Paul Cézanne, Still Life with Apples, oil on canvas, 1895-98. Museum of Modern Art, New York
Catagorizing the style of Paul Cézanne's (Say-zahn) artwork is problematic. As a young man he left his home in Provence in the south of France in order to join with the avant-garde in Paris. He was successful, too. He fell in with the circle of young painters that surrounded Manet, he had been a childhood friend of the novelist, Emile Zola, who championed Manet, and he even showed at the 1st Impressionist exhibition, held at Nadar's studio in 1874.
However, Cézanne didn't quite fit in with the group. Whereas many other painters of this circle were concerned primarily with the effects of light and reflected color ("To hell with form!" might have been their cry), Cézanne remained deeply committed to form. Feeling out of place in Paris, he left after a relatively short period and returned to his home in Aix-en-Provence. He would remain in his native Provence for most of the rest of his life. He worked in the semi-isolation afforded by the country, but was never really out of touch with the breakthroughs of the avant-garde.
Like the Impressionists, he often worked outdoors directly before his subjects. But unlike the Impressionists, Cézanne used color, not as an end in itself, but rather like line, as a tool with which to construct form. Ironically, it is the Parisian avant-garde that would eventually seek him out. In the first years of the 20th century, just at the end of Cézanne's life, young artists would make a pilgrimage to Aix, to see the man who would change painting.

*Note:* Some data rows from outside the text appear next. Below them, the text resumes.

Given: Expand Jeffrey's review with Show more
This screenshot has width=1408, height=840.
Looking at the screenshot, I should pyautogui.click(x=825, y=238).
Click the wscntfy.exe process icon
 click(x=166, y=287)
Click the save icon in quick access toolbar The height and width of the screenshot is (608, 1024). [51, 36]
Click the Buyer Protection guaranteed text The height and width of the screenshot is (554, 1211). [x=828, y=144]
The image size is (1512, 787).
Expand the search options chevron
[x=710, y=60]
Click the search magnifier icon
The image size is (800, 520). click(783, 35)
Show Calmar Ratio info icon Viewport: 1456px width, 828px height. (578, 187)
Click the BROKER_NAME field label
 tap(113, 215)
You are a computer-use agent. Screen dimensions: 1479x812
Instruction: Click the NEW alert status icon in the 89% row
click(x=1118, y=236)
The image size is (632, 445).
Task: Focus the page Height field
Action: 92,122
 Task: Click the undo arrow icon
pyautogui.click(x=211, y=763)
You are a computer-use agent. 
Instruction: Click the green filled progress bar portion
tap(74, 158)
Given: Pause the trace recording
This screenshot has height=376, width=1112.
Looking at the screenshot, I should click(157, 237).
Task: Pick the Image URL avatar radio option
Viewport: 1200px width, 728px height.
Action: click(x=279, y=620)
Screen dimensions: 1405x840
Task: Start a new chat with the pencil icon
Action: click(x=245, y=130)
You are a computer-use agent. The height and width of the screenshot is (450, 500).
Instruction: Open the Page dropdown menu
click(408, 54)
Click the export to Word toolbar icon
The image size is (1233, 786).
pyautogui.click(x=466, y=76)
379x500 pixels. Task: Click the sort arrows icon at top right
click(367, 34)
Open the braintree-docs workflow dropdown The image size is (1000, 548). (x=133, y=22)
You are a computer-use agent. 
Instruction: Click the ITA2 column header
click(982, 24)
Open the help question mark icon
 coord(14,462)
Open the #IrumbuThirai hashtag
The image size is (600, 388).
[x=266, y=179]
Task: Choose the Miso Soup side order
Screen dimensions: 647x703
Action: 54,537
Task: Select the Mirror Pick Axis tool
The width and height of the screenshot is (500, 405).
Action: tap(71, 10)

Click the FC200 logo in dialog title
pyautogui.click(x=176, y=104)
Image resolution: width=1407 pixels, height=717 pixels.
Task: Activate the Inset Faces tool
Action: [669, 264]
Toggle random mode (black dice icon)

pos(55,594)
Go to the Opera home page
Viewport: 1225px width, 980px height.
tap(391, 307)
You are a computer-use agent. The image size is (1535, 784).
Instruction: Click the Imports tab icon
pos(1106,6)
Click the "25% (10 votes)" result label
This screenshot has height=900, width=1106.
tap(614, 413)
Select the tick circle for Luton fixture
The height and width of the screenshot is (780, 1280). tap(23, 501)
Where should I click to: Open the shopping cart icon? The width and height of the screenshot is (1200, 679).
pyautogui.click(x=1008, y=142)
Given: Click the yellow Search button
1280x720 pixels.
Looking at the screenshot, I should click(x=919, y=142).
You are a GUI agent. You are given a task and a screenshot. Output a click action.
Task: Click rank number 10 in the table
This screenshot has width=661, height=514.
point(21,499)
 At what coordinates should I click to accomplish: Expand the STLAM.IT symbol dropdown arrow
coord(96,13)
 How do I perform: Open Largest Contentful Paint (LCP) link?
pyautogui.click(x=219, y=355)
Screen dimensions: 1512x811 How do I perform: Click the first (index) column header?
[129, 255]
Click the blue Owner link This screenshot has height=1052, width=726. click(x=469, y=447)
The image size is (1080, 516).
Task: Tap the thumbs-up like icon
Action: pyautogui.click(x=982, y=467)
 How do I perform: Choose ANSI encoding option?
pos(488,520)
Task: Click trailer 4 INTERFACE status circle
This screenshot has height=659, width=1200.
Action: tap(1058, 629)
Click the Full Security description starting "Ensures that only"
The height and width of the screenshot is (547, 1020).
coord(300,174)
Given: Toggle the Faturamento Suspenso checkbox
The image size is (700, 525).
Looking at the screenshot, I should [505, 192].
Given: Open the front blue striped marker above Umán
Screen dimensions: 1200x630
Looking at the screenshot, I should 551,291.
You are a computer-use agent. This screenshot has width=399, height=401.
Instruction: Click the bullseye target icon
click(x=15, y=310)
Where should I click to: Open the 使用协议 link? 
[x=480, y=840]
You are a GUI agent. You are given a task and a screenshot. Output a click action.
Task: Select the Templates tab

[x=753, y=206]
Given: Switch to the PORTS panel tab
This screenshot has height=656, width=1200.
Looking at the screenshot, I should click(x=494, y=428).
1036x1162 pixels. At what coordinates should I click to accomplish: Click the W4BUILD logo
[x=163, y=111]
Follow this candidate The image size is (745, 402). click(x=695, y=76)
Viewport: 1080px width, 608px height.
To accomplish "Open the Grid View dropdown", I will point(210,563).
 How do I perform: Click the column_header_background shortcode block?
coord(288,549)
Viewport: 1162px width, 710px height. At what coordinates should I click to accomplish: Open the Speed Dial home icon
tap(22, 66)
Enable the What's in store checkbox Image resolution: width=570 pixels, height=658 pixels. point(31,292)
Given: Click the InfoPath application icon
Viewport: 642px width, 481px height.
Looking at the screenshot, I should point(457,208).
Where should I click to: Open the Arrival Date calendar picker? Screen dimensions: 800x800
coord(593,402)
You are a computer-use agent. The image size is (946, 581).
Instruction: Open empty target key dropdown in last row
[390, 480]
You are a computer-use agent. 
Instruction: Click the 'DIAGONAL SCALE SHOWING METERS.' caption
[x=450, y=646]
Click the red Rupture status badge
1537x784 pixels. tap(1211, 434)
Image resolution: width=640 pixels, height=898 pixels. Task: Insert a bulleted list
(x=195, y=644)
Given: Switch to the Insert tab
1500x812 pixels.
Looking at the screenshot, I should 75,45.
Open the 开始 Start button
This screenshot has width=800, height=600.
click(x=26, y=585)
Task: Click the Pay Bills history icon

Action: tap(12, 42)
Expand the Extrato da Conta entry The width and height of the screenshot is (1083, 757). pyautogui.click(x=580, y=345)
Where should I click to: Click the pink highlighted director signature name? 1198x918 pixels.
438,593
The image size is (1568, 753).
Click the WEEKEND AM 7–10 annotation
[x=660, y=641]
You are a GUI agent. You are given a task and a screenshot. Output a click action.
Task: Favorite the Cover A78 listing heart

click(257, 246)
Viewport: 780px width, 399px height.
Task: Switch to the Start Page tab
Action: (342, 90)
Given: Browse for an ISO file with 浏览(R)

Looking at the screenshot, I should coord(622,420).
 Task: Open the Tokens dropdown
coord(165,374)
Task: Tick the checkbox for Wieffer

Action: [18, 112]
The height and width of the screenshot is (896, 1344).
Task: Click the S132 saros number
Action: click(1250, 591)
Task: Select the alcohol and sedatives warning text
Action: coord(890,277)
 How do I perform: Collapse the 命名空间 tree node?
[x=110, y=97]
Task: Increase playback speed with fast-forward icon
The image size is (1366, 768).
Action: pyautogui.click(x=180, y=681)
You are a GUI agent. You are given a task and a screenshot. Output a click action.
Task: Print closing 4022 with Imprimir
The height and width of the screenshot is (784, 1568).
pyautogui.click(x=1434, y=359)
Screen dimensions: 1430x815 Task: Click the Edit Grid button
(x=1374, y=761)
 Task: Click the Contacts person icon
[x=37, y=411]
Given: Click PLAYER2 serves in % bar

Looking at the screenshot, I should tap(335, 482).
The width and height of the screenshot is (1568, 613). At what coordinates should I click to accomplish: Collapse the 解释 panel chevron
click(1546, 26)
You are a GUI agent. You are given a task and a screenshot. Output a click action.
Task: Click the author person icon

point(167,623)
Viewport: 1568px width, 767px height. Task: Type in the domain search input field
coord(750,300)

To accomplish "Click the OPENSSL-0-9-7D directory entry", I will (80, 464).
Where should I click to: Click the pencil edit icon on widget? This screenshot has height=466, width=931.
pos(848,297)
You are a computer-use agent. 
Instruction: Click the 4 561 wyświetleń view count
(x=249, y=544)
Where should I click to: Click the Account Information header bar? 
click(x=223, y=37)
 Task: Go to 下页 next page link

Paul Cézanne is often considered to be the most influential painter of the late 19th century. Pablo Picasso, who rarely praised anyone besides himself, readily admitted his great debt to the elder master. Similarly, Henri Matisse once called Cézanne, "...the father of us all." The Museum of Modern Art in New York has historically organized its collection so as to begin with an entire room devoted to Cézanne's painting. The Metropolitan Museum of Art also gives over an entire large room to him. Clearly, many artists and curators consider him enormously important. The problem is, when you actually stop and look carefully at his paintings, it is not at all clear that he actually knows how to draw!